== LESETEXT ==
▬▬▬

700 Kisten Nachlass und eine Dokumentation über Leni Riefenstahl: “Riefenstahl” von Andreas Veiel (Regie) und Sandra Maischberger (Produktion).
Zwei Filme über zwei künstlerisch tätige Frauen derselben Generation, deren Antagonismus sich durch eine zufällige geografische Koinzidenz treffend auf den Punkt bringen lässt: Die eine, Lee Miller (1907-1977), wichtige Vertreterin der surrealistischen Fotografie, dokumentiert als Kriegsreporterin am 29. April 1945 die Befreiung des Konzentrationslagers Dachau durch die 7. Division der US Army. Die andere, Leni Riefenstahl (1902-2003), umstrittene Filmemacherin im Dienste des Nazi-Regimes wird wenig später von eben dieser amerikanischen Division in Dachau zu ihrer Verstrickung in den Nationalsozialismus verhört.
Leni Riefenstahl wird als bloße “Mitläuferin” eingestuft. Nach dem Krieg hat sie, die bei Nazi-Größen ein und aus ging und zu Hitler eine freundschaftliche Beziehung pflegte, stets behauptet, ihr sei es immer nur um die Kunst gegangen. In Interviews hat sie jegliche Verantwortung weit von sich gewiesen, strikt geleugnet, von Konzentrationslagern gewusst zu haben und auch gerne die Opferrolle für sich in Anspruch genommen. Riefenstahl” zeigt, dass die umstrittene Regisseurin mehr als eine Mitläuferin war.
“Ich habe keine Scheußlichkeiten überhaupt gesehen”
Für ihren Film haben Veiel und Maischberger 700 Kisten Nachlass mit Bildern, Filmen und Audio-Mitschnitten gesichtet, die Riefenstahl über Jahre hinweg akribisch gesammelt hat. Ziel war es, dem Bild, das Riefenstahl von sich selbst konstruiert hat, eine kritische Perspektive entgegenzusetzen.
Die Dokumentation zeigt Riefenstahl in alten Fernsehmitschnitten kooperativ, so lange ihr uneingeschränkt Raum gegeben wird, dagegen uneinsichtig und aufbrausend, sobald sie mit Widersprüchen konfrontiert wird. In geschickter Montage kombiniert Veiel Aussagen von Riefenstahl mit Bildern, die das Gegenteil beweisen.
Wir sehen eine erfolgshungrige junge Frau, die für ihre künstlerische Karriere alles um sich herum instrumentalisiert. Die für ihren in den Kriegsjahren entstandenen Film “Tiefland” Sinti und Roma aus Zwangslagern rekrutiert, von denen die meisten anschließend in Auschwitz ermordet werden. Riefenstahl selbst hat immer behauptet, alle Kinder aus “Tiefland” nach dem Krieg unversehrt wiedergesehen zu haben.

▬▬▬

== MATERIAL ==
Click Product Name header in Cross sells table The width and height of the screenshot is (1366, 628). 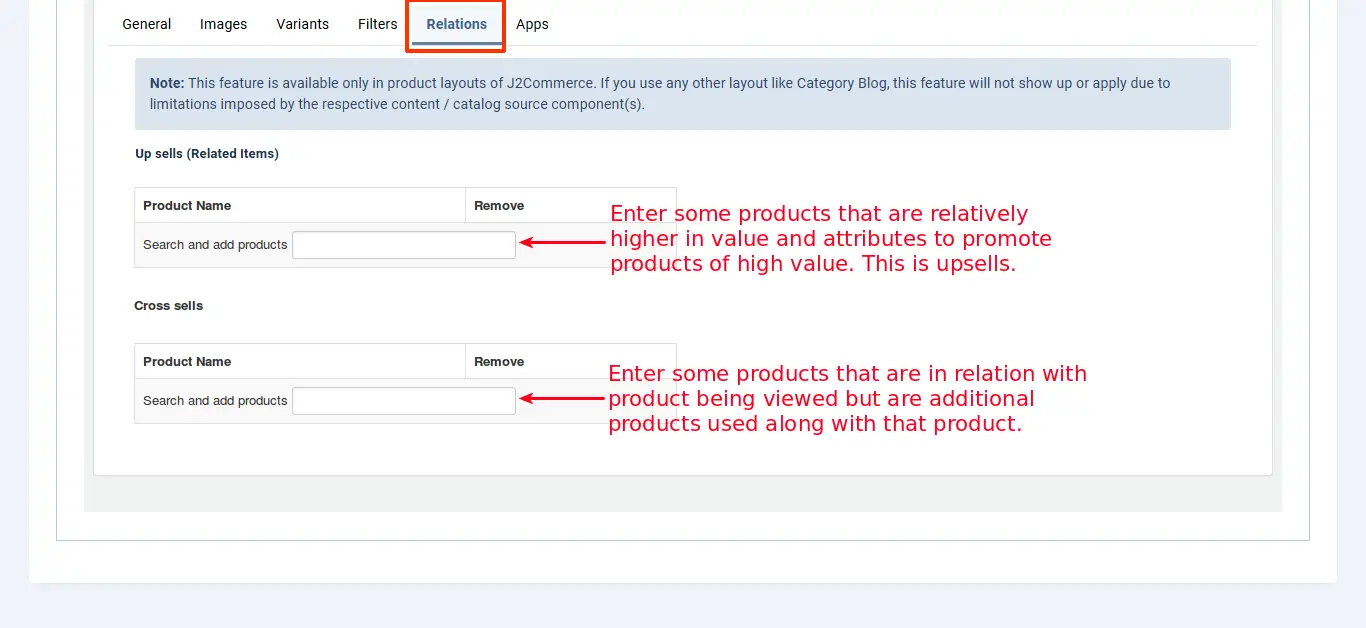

▬▬▬

== AUFGABEN ==
A. Wie viele Kisten Nachlass haben Veiel und Maischberger laut dem Text über die Riefenstahl-Dokumentation gesichtet?
B. Gib aus dem Lesetext den Abschnitt von „Die Dokumentation zeigt“ bis „das Gegenteil beweisen.“ wortgetreu aus.
C. Führe den Text über die Riefenstahl-Dokumentation nach seinem letzten Satz fort.

== LÖSUNGEN JE AUFGABE ==
A. 700 Kisten mit Bildern, Filmen und Audio-Mitschnitten.

B.
Die Dokumentation zeigt Riefenstahl in alten Fernsehmitschnitten kooperativ, so lange ihr uneingeschränkt Raum gegeben wird, dagegen uneinsichtig und aufbrausend, sobald sie mit Widersprüchen konfrontiert wird. In geschickter Montage kombiniert Veiel Aussagen von Riefenstahl mit Bildern, die das Gegenteil beweisen.

C.
Glaubt sie eigentlich selbst, was sie da sagt?
Meisterin der Legendenbildung
Riefenstahl ist eine Schauspielerin, sagen Maischberger und Veiel, eine Schauspielerin mit gutem Instinkt für die jeweils passende Rolle. Und Riefenstahl ist auch eine versierte Regisseurin, die an ihrem Bild für die Nachwelt mit ebensolchem Gestaltungswillen gearbeitet hat wie einst an ihren Propagandafilmen.
“Die Ästhetik Riefenstahls ist gegenwärtig. Was, wenn die dahinterstehenden Ideale auch gegenwärtig sind?”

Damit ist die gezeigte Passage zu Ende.